でも、これは僕のミスなんですよ。(映像を見ながら)あぁ、下がってる、下がってる。……ほら、打った瞬間、ちょっと下がっているでしょう?
――(映像を確認しながら)本当ですね。打った瞬間、少しだけ下がった後に、慌てて前進しています。
土橋 打った瞬間に下がっていますよね。このときの心境は「あっ、やっちゃった」って感じでした(笑)。そのときは、「落としたら1点入る。これで試合が決まっちゃう」と・・・・・・一瞬でそこまで考えたかは覚えていないけど、それぐらいの感覚はありましたね。だから、「捕った」ことよりも、「目測を誤った」という印象のほうが強いです。まあでも捕ったので、結果オーライでいいんじゃないですか(笑)。


映像を見ながら当時を振り返る土橋氏 photo by Hasegawa Shoichi

――この試合は岡林洋一投手がひとりで投げ抜き、結果的には延長12回裏に杉浦選手の代打サヨナラ満塁ホームランで劇的な勝利を飾りました。この試合の印象は?

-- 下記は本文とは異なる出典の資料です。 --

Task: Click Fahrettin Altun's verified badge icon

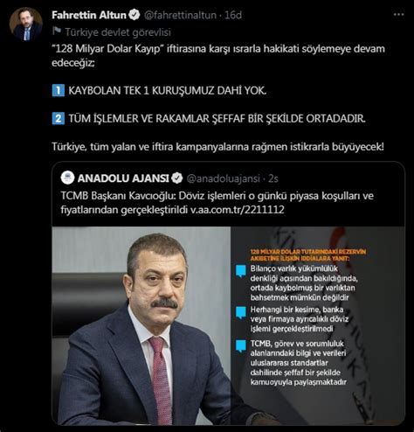Action: (135, 15)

土橋 杉浦さんは、僕の代打だったんですよ(笑)。シーズン中は打席に立たせてもらえる機会もあったけど、このときは相手投手が鹿取(義隆)さんだし、やっぱり杉浦さんが代打ですよね。もともと、日本シリーズでは打席に立つ機会も少ないと思っていましたから、「おぉ、郭泰源すげぇな」とか、そういうノリでした。